Ein Deutscher hat kaum die Taue richtig belegt, als er schon mit seinem Stromkabel rennt. Pech gehabt, Freundchen, doch wir sind nicht so, lassen ihn an unserem Kabel Strom abzapfen. Gleich danach steht er auch bei mir neben dem Boot um sich einen 5er Rohrschlüssel mit einem Sechskant und abgeknickt zu erbitten. Ich weiß überhaupt nicht was er will. Manfred um Hilfe gerufen, spannt sofort, dass er einen 5er Imbus braucht.

Dann trudelt die arme Haut mit dem defekten Ruder ein, ein Israeli, sein English ist hart und abgehackt, untereinander sprechen sie wohl hebräisch, eine sehr kehlige Sprache, für unsere Ohren völlig ungewohnt.

Als allerletzte kommen die Italiener.

Der Kapitän an Bord ist eine wichtige Persönlichkeit. Langhaarig, im besten Mannesalter, sehr schön, ein wahrer Narziss. Er ist dermaßen glatt, als wäre er von Kopf bis Fuß mit extra glitschigem Schmieröl eingerieben. Wenn er mit einer feschen Kopfbewegung sein Haupthaar nach hinten wirft, signalisiert er jedem, dass er der Beste und der Boss ist.

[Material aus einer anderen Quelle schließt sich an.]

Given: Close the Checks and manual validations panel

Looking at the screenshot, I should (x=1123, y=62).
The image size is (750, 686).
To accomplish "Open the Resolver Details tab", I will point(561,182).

Einen halben Tag schleusen wir mit ihnen. Immer bedient Manfred die Schleusen mit dem Schleusenmeister und die vier Herren Bumsboot-Fahrer schauen gelangweilt zu. Tatsächlich bekommt einer der Herren dann doch noch den Befehl seines Obersten die nächste Schleuse zu bedienen.

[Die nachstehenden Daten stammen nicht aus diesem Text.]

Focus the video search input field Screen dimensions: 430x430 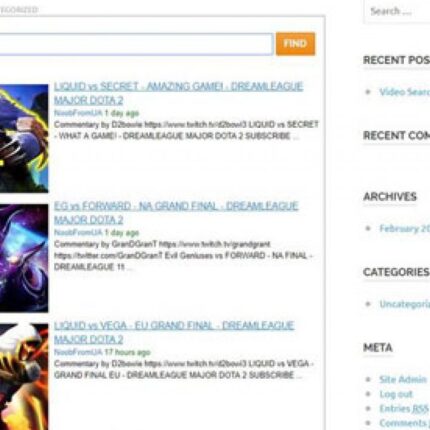coord(136,44)
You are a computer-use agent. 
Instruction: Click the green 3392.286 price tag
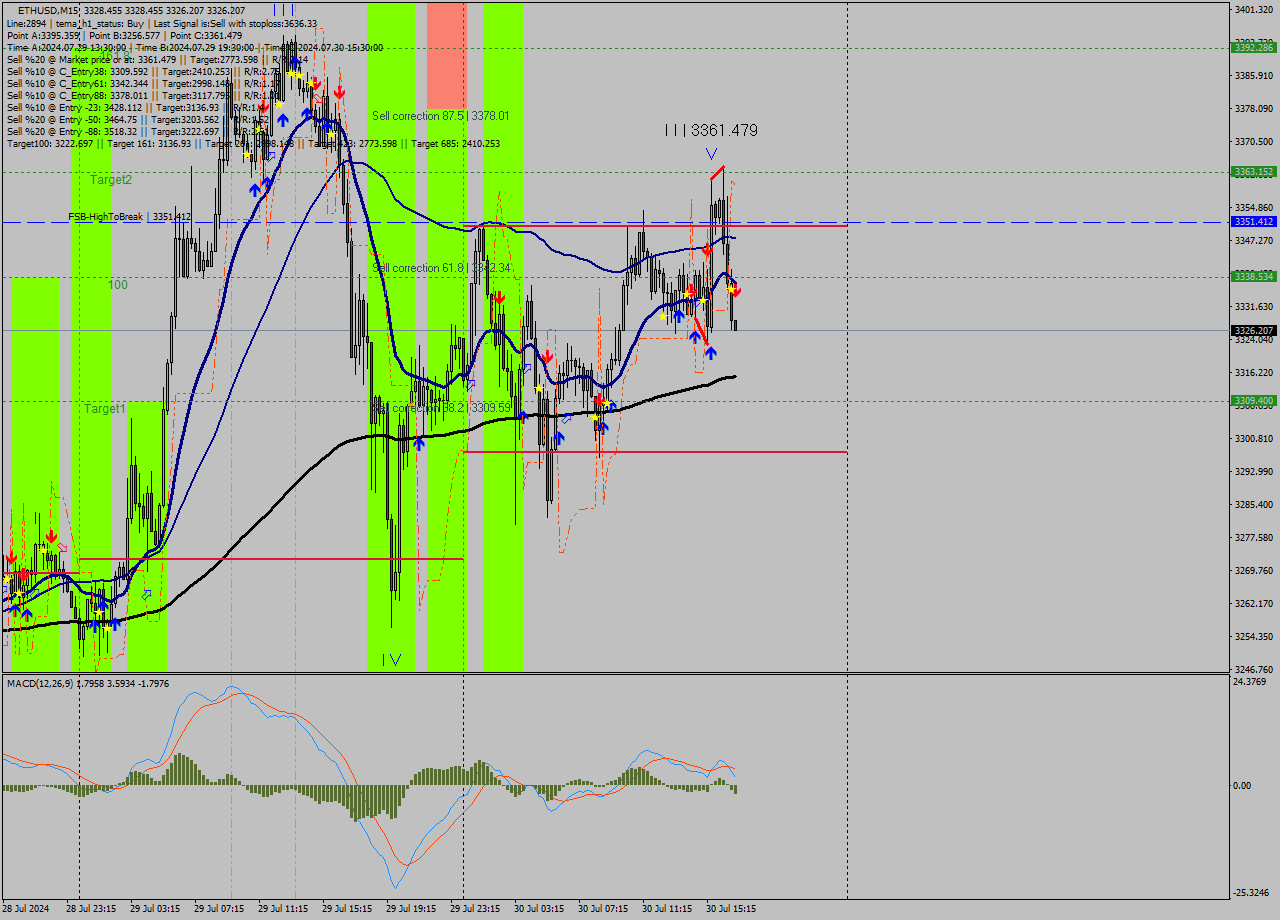[1253, 47]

Ich beobachte ihn interessiert. Nachdem er lässig mit einem Arm den Schleusenhebel bedienen wollte und fast darüber gefallen ist, weil der Hebel sich so nicht einen Millimeter bewegt und die Dinger nur mit Kraft und Druck zu verschieben sind, fragt er den Schleusenmeister bereits als das Tor erst halb geschlossen ist, ob es nicht schon reicht. Grinsend schaun wir ihm zu als er den vorderen Schütz öffnet. Sein Kopf ist so rot wie eine Tomate. Unter äußerster Kraftanstrengung geling es ihm dann doch noch das Tor auch aufzudrücken. Erleichtert wendet er sich Richtung Bumsboot, doch von dort kommt der harsche Befehl die Spindel vom Schütz auch wieder runterzukurbeln.

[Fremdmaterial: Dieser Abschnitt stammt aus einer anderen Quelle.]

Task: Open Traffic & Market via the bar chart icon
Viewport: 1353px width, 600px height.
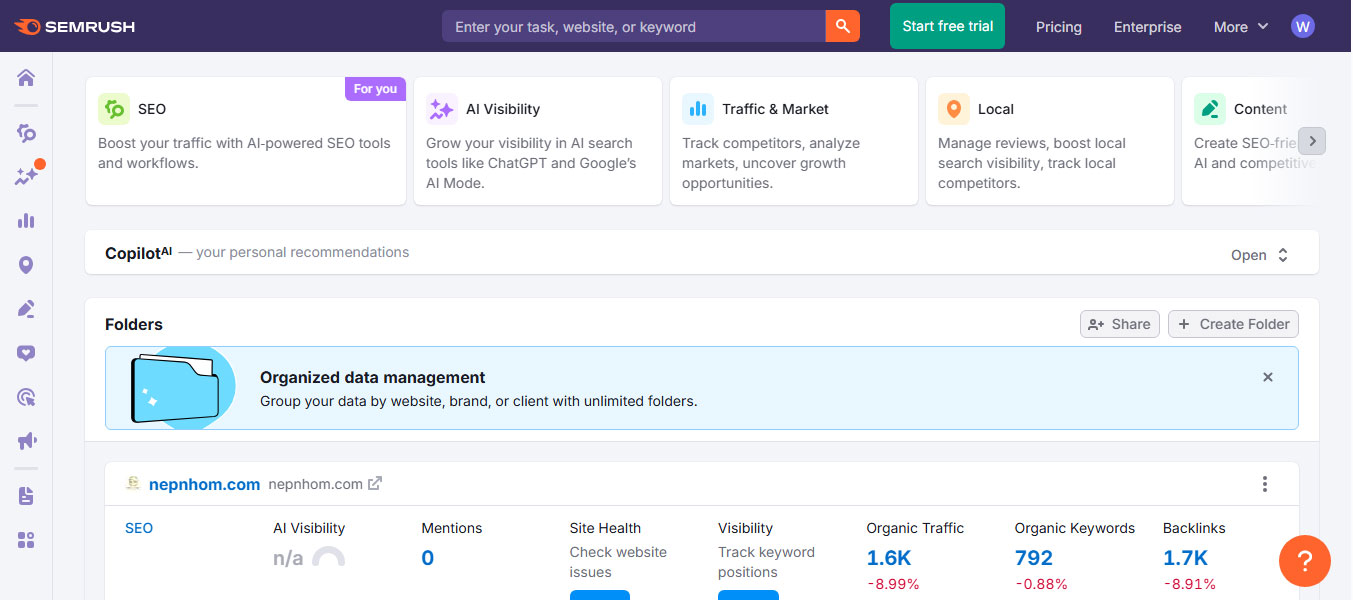Action: click(x=26, y=219)
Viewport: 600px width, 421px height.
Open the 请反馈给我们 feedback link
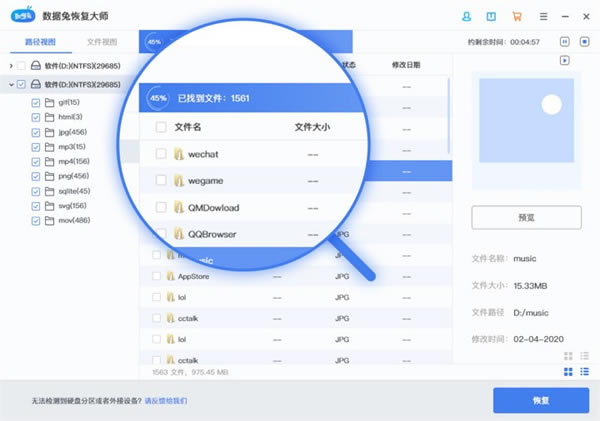point(166,401)
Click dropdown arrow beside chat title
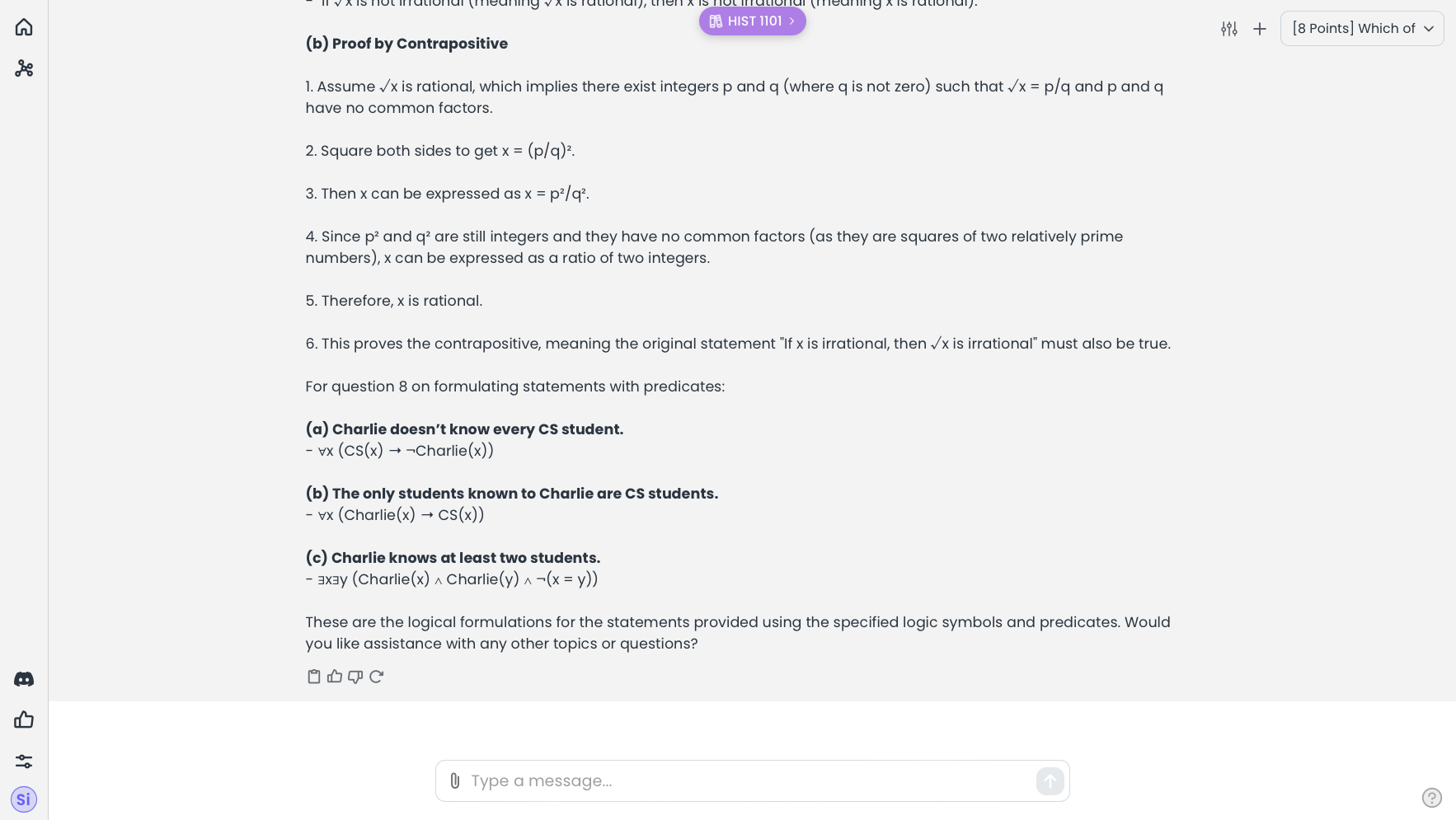This screenshot has height=820, width=1456. (1429, 29)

Tja, wenn Manfred es macht, sieht es so einfach aus. Man merkt dem armen Kerl die Erleichterung an, als er die Leiter runter in die Schleuse krabbelt, doch leider ist das Boot nicht da, ein Meter Abstand zur Schleusenwand.

Er hängt an der Mauer wie's Äffchen im Fräckchen. Der Boss steht auf seinem Steuerstand, dreht sich zu uns um, macht uns Zeichen und lacht sich eins, anstatt sein Boot an die andere Schleusenmauer zu manövrieren und den armen Tropf an Bord zu nehmen. Obwohl auch wir uns amüsieren, macht diese Szene den Typ noch unsympathischer. Unterhalb der Schleuse legen wir an, um den Ort zu erkunden und ein Baguette zu kaufen.

Auch Boss-Bumsboot legt an.

Als wir richtig vertäut sind, kommt er und bittet uns wieder abzulegen, er müsse an den Wasserkasten. Alle Bumsboote haben ellenlange Wasserschläuche an Bord, er hätte keine Probleme, doch wir machen keine Worte, legen ab und binden weiter hinten fest. Auf unserem Weg ins Dorf kommen wir an ihnen vorbei, wechseln ein paar Worte. Nach dem dritten Satz weiß ich, dass ich mit meiner Einschätzung Recht hatte, ein Schmock, ein dünkelhaft-blasierter Schwätzer. Nun, heute erkämpft er sich den letzen Platz am Anleger, in dem er sich gewaltsam zwischen zwei Boote drängt und solange vorne und hinten anbumst bis er in die Lücke passt.

Mancher Schönling hält sich für den kleinen Gott der Welt und ist eigentlich nur eine sonnengegerbte Hochpinkler-Schwuchtel.